TASK: Every word of the data below has to be copied faithfully.
BEGIN
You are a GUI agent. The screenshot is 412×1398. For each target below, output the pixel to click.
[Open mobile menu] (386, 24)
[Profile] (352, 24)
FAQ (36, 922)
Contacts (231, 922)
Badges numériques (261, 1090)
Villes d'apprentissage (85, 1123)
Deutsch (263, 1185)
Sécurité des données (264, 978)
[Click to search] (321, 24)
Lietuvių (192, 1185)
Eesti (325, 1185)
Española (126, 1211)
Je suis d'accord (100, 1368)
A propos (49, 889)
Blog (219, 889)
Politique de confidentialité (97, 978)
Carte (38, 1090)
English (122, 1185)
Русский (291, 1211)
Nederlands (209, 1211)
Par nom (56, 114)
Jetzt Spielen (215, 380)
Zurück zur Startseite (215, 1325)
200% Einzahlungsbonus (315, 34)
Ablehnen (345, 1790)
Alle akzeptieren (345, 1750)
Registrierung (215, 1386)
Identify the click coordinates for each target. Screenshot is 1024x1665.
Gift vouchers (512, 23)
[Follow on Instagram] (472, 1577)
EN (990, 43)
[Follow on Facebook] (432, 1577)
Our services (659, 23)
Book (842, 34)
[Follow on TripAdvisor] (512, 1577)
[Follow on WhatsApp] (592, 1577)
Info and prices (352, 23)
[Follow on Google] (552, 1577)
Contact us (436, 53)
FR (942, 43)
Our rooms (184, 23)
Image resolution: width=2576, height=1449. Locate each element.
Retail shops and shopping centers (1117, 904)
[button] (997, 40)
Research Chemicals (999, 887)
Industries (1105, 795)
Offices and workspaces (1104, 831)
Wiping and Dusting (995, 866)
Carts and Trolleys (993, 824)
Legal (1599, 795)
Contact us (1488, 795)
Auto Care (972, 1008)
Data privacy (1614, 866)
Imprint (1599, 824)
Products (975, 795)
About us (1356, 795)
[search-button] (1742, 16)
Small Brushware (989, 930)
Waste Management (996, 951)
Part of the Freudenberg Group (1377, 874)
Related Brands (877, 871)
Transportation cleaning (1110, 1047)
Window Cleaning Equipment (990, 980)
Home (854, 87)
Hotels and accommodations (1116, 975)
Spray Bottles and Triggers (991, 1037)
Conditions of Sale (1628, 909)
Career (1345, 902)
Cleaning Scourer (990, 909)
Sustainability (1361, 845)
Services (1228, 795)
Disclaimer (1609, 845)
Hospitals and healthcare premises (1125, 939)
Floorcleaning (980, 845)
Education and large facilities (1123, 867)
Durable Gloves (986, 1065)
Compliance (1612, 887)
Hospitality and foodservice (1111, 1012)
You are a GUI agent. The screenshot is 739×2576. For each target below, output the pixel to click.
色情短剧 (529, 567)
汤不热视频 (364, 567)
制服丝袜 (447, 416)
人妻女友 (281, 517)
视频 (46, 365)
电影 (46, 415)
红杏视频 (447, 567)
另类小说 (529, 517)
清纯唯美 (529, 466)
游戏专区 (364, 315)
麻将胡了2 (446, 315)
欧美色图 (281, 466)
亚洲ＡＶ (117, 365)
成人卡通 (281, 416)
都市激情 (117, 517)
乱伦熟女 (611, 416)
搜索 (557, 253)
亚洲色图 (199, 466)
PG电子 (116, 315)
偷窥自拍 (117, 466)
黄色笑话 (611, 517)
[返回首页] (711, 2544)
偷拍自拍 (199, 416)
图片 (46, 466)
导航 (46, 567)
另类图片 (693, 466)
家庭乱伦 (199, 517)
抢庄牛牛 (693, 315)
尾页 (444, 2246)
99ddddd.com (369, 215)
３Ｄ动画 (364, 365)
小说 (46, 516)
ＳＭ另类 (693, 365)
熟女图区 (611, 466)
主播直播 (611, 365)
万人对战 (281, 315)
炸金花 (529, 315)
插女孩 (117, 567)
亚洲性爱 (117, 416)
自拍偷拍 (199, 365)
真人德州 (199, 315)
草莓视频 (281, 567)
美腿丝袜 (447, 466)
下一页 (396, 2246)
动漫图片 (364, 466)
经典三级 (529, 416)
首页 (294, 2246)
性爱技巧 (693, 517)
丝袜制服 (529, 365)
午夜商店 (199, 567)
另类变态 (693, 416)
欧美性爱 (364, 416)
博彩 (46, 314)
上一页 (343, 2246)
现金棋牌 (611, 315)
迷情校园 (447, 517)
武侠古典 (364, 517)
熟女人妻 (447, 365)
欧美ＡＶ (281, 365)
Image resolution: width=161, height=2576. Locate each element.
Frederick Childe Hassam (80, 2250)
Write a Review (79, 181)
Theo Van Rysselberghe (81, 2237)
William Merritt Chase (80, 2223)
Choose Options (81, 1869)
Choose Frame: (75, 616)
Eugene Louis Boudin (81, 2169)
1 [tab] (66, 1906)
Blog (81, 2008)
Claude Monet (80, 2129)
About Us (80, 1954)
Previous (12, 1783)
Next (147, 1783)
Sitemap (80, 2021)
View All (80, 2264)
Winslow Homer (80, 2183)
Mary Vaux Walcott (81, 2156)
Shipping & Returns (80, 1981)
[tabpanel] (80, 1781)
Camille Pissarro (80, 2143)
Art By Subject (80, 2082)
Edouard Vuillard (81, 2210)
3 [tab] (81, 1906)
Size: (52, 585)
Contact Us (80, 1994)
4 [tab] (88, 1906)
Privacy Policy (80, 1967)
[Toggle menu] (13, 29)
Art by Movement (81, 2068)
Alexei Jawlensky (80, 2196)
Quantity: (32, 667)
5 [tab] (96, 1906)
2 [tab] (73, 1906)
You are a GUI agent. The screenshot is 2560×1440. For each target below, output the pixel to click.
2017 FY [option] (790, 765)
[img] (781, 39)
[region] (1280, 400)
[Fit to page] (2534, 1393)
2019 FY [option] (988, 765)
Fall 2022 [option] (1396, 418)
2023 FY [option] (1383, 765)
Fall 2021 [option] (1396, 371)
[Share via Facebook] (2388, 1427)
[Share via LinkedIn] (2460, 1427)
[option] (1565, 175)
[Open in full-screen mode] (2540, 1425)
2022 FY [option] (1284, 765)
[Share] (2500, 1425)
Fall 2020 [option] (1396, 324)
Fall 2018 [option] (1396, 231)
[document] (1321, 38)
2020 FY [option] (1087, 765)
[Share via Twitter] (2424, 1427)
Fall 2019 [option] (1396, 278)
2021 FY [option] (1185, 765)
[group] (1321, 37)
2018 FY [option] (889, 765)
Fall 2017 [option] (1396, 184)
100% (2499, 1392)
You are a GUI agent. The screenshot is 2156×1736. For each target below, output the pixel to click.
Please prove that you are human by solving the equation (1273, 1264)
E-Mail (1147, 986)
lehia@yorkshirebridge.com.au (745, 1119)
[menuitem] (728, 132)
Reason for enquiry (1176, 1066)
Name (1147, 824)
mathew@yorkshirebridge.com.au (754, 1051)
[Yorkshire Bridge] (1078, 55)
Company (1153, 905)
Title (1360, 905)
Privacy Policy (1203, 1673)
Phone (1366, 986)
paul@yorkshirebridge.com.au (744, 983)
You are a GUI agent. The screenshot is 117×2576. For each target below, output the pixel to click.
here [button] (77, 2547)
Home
END
RESPONSE AREA:
You are a GUI agent. The screenshot is 412×1398. For each target below, output the pixel to click.
[Open mobile menu] (386, 24)
[Profile] (352, 24)
FAQ (36, 922)
Contacts (231, 922)
Badges numériques (261, 1090)
Villes d'apprentissage (85, 1123)
Deutsch (263, 1185)
Sécurité des données (264, 978)
[Click to search] (321, 24)
Lietuvių (192, 1185)
Eesti (325, 1185)
Española (126, 1211)
Je suis d'accord (100, 1368)
A propos (49, 889)
Blog (219, 889)
Politique de confidentialité (97, 978)
Carte (38, 1090)
English (122, 1185)
Русский (291, 1211)
Nederlands (209, 1211)
Par nom (56, 114)
Jetzt Spielen (215, 380)
Zurück zur Startseite (215, 1325)
200% Einzahlungsbonus (315, 34)
Ablehnen (345, 1790)
Alle akzeptieren (345, 1750)
Registrierung (215, 1386)
Identify the click coordinates for each target. Screenshot is 1024x1665.
Gift vouchers (512, 23)
[Follow on Instagram] (472, 1577)
EN (990, 43)
[Follow on Facebook] (432, 1577)
Our services (659, 23)
Book (842, 34)
[Follow on TripAdvisor] (512, 1577)
[Follow on WhatsApp] (592, 1577)
Info and prices (352, 23)
[Follow on Google] (552, 1577)
Contact us (436, 53)
FR (942, 43)
Our rooms (184, 23)
Image resolution: width=2576, height=1449. Locate each element.
Retail shops and shopping centers (1117, 904)
[button] (997, 40)
Research Chemicals (999, 887)
Industries (1105, 795)
Offices and workspaces (1104, 831)
Wiping and Dusting (995, 866)
Carts and Trolleys (993, 824)
Legal (1599, 795)
Contact us (1488, 795)
Auto Care (972, 1008)
Data privacy (1614, 866)
Imprint (1599, 824)
Products (975, 795)
About us (1356, 795)
[search-button] (1742, 16)
Small Brushware (989, 930)
Waste Management (996, 951)
Part of the Freudenberg Group (1377, 874)
Related Brands (877, 871)
Transportation cleaning (1110, 1047)
Window Cleaning Equipment (990, 980)
Home (854, 87)
Hotels and accommodations (1116, 975)
Spray Bottles and Triggers (991, 1037)
Conditions of Sale (1628, 909)
Career (1345, 902)
Cleaning Scourer (990, 909)
Sustainability (1361, 845)
Services (1228, 795)
Disclaimer (1609, 845)
Hospitals and healthcare premises (1125, 939)
Floorcleaning (980, 845)
Education and large facilities (1123, 867)
Durable Gloves (986, 1065)
Compliance (1612, 887)
Hospitality and foodservice (1111, 1012)
You are a GUI agent. The screenshot is 739×2576. For each target below, output the pixel to click.
色情短剧 (529, 567)
汤不热视频 (364, 567)
制服丝袜 (447, 416)
人妻女友 (281, 517)
视频 (46, 365)
电影 (46, 415)
红杏视频 (447, 567)
另类小说 (529, 517)
清纯唯美 (529, 466)
游戏专区 (364, 315)
麻将胡了2 (446, 315)
欧美色图 (281, 466)
亚洲ＡＶ (117, 365)
成人卡通 (281, 416)
都市激情 (117, 517)
乱伦熟女 (611, 416)
搜索 (557, 253)
亚洲色图 (199, 466)
PG电子 (116, 315)
偷窥自拍 (117, 466)
黄色笑话 (611, 517)
[返回首页] (711, 2544)
偷拍自拍 (199, 416)
图片 (46, 466)
导航 (46, 567)
另类图片 (693, 466)
家庭乱伦 (199, 517)
抢庄牛牛 (693, 315)
尾页 (444, 2246)
99ddddd.com (369, 215)
３Ｄ动画 (364, 365)
小说 (46, 516)
ＳＭ另类 (693, 365)
熟女图区 (611, 466)
主播直播 (611, 365)
万人对战 (281, 315)
炸金花 (529, 315)
插女孩 (117, 567)
亚洲性爱 (117, 416)
自拍偷拍 (199, 365)
真人德州 (199, 315)
草莓视频 (281, 567)
美腿丝袜 (447, 466)
下一页 (396, 2246)
动漫图片 (364, 466)
经典三级 (529, 416)
首页 (294, 2246)
性爱技巧 (693, 517)
丝袜制服 (529, 365)
午夜商店 (199, 567)
另类变态 (693, 416)
欧美性爱 (364, 416)
博彩 (46, 314)
上一页 (343, 2246)
现金棋牌 (611, 315)
迷情校园 (447, 517)
武侠古典 (364, 517)
熟女人妻 (447, 365)
欧美ＡＶ (281, 365)
Image resolution: width=161, height=2576. Locate each element.
Frederick Childe Hassam (80, 2250)
Write a Review (79, 181)
Theo Van Rysselberghe (81, 2237)
William Merritt Chase (80, 2223)
Choose Options (81, 1869)
Choose Frame: (75, 616)
Eugene Louis Boudin (81, 2169)
1 [tab] (66, 1906)
Blog (81, 2008)
Claude Monet (80, 2129)
About Us (80, 1954)
Previous (12, 1783)
Next (147, 1783)
Sitemap (80, 2021)
View All (80, 2264)
Winslow Homer (80, 2183)
Mary Vaux Walcott (81, 2156)
Shipping & Returns (80, 1981)
[tabpanel] (80, 1781)
Camille Pissarro (80, 2143)
Art By Subject (80, 2082)
Edouard Vuillard (81, 2210)
3 [tab] (81, 1906)
Size: (52, 585)
Contact Us (80, 1994)
4 [tab] (88, 1906)
Privacy Policy (80, 1967)
[Toggle menu] (13, 29)
Art by Movement (81, 2068)
Alexei Jawlensky (80, 2196)
Quantity: (32, 667)
5 [tab] (96, 1906)
2 [tab] (73, 1906)
You are a GUI agent. The screenshot is 2560×1440. For each target below, output the pixel to click.
2017 FY [option] (790, 765)
[img] (781, 39)
[region] (1280, 400)
[Fit to page] (2534, 1393)
2019 FY [option] (988, 765)
Fall 2022 [option] (1396, 418)
2023 FY [option] (1383, 765)
Fall 2021 [option] (1396, 371)
[Share via Facebook] (2388, 1427)
[Share via LinkedIn] (2460, 1427)
[option] (1565, 175)
[Open in full-screen mode] (2540, 1425)
2022 FY [option] (1284, 765)
[Share] (2500, 1425)
Fall 2020 [option] (1396, 324)
Fall 2018 [option] (1396, 231)
[document] (1321, 38)
2020 FY [option] (1087, 765)
[Share via Twitter] (2424, 1427)
Fall 2019 [option] (1396, 278)
2021 FY [option] (1185, 765)
[group] (1321, 37)
2018 FY [option] (889, 765)
Fall 2017 [option] (1396, 184)
100% (2499, 1392)
You are a GUI agent. The screenshot is 2156×1736. For each target below, output the pixel to click.
Please prove that you are human by solving the equation (1273, 1264)
E-Mail (1147, 986)
lehia@yorkshirebridge.com.au (745, 1119)
[menuitem] (728, 132)
Reason for enquiry (1176, 1066)
Name (1147, 824)
mathew@yorkshirebridge.com.au (754, 1051)
[Yorkshire Bridge] (1078, 55)
Company (1153, 905)
Title (1360, 905)
Privacy Policy (1203, 1673)
Phone (1366, 986)
paul@yorkshirebridge.com.au (744, 983)
You are a GUI agent. The screenshot is 117×2576. For each target below, output the pixel to click.
here [button] (77, 2547)
Home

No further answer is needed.